Problem statement:
Give only the number of lines in the entries below that contain the word "should".

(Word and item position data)
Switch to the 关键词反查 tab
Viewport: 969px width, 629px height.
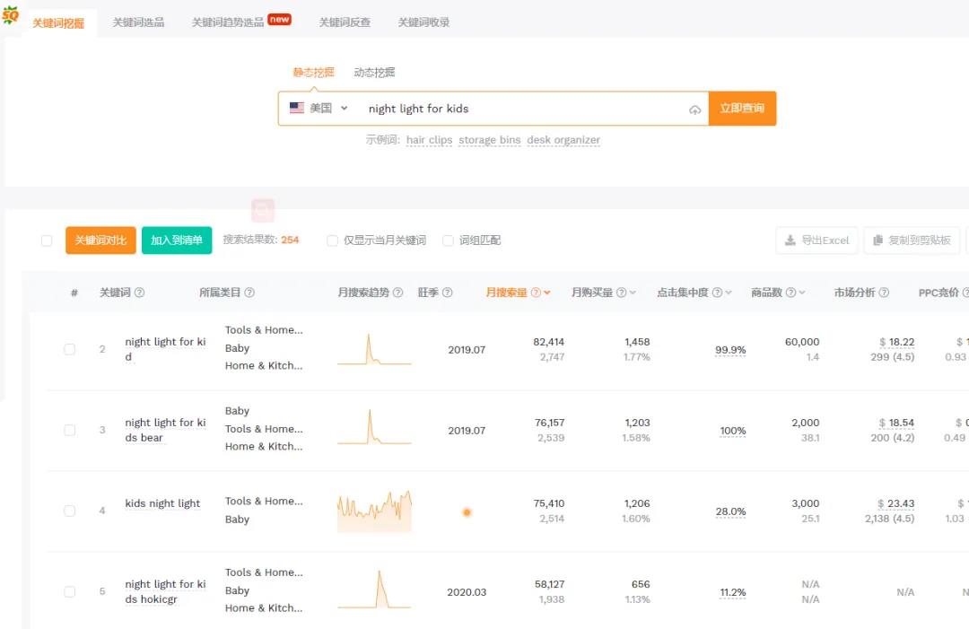tap(345, 21)
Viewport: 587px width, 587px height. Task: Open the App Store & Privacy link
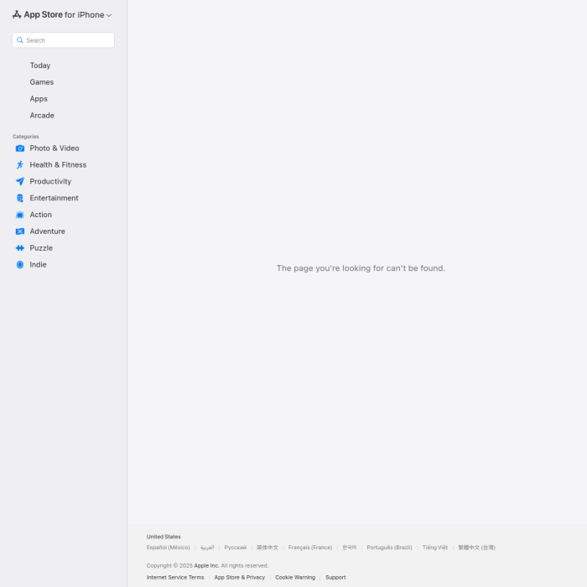[239, 577]
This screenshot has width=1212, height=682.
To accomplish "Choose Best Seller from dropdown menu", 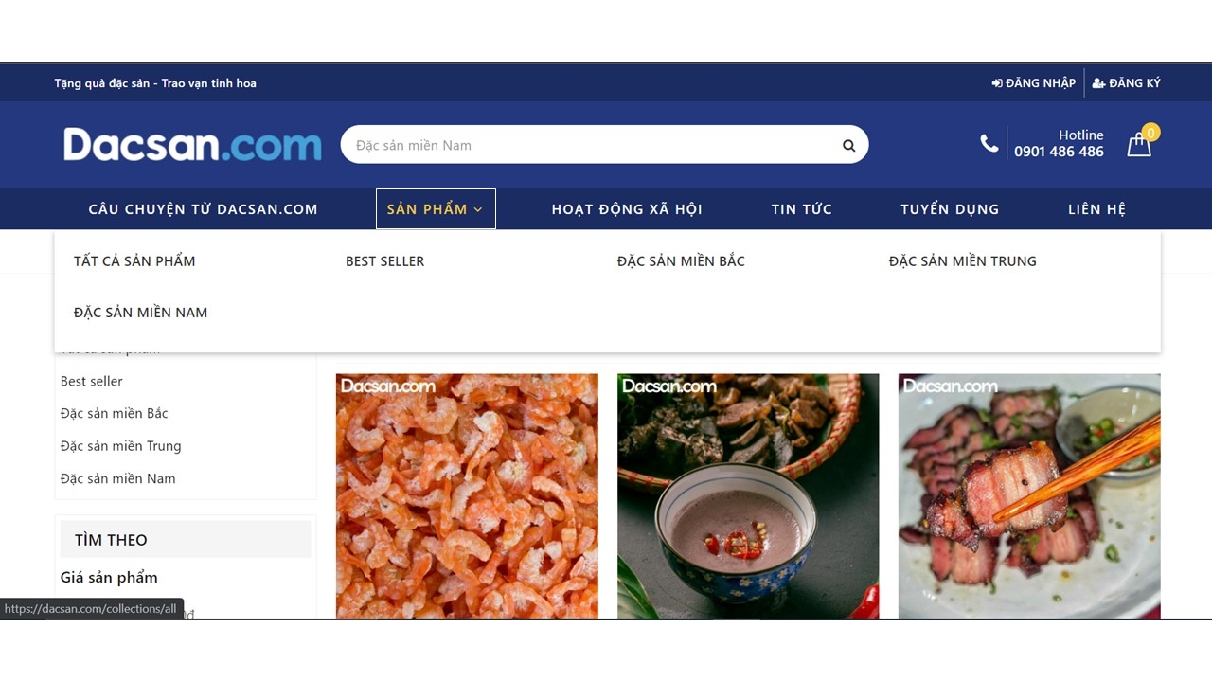I will (384, 260).
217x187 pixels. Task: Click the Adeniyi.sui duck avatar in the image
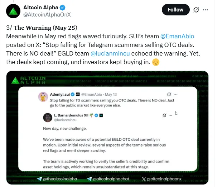tap(43, 96)
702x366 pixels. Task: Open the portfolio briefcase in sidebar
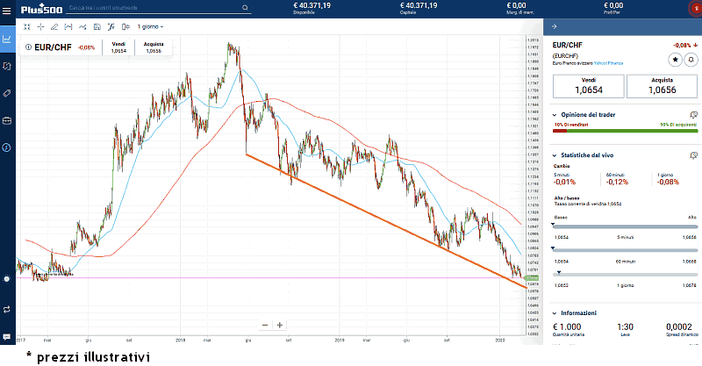tap(7, 119)
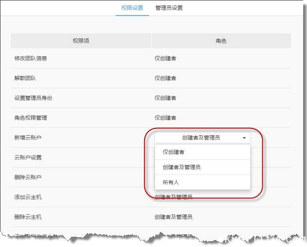Select the 修改团队信息 permission row
This screenshot has height=247, width=307.
[x=31, y=58]
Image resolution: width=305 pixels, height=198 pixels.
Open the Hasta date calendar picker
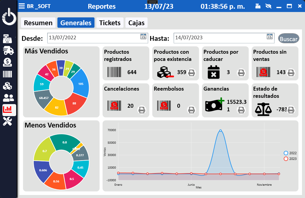pos(269,37)
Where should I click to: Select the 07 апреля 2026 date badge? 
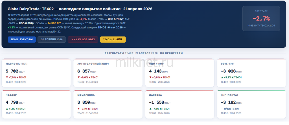[52, 40]
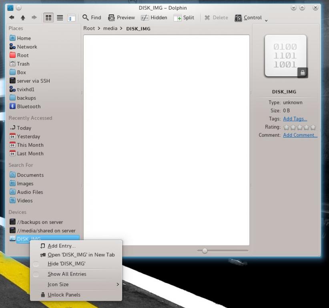Click the Add Tags link

tap(295, 119)
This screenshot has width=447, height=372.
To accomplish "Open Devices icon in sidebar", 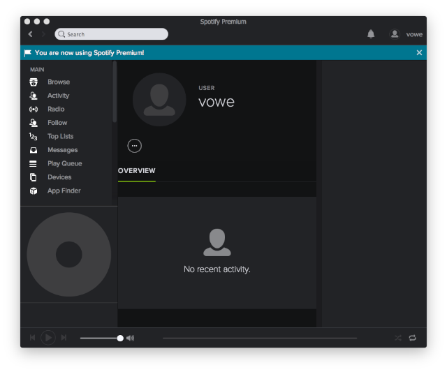I will (x=33, y=177).
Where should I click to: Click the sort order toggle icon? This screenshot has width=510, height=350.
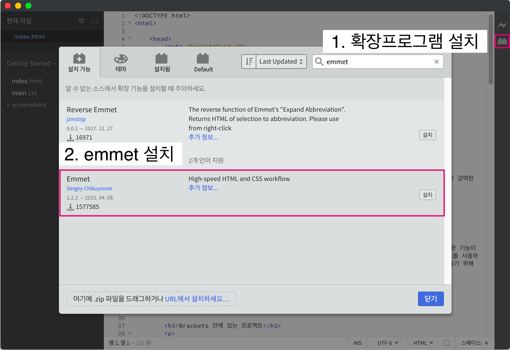[249, 62]
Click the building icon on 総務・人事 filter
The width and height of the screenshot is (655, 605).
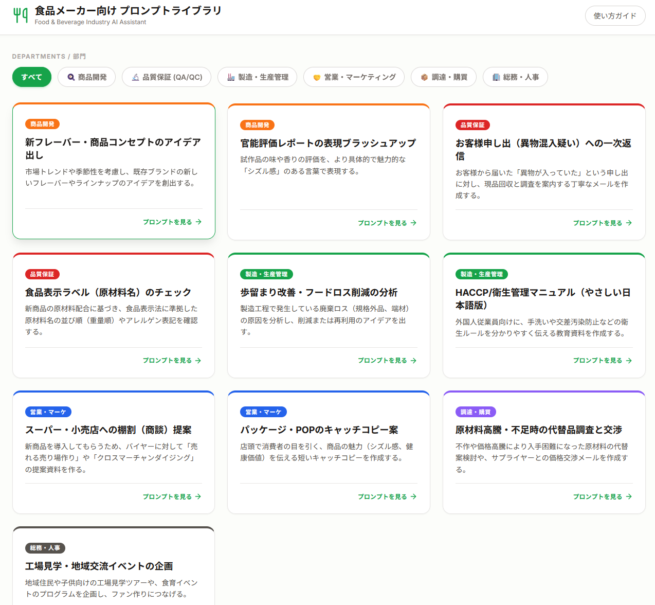pos(496,77)
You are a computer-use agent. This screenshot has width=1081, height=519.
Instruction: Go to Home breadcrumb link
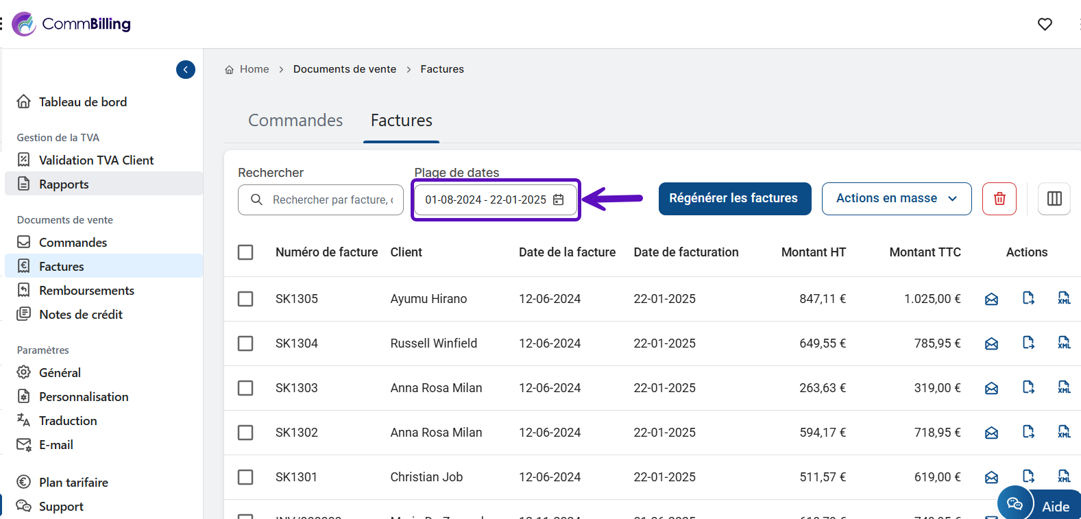click(254, 69)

Answer in full:
2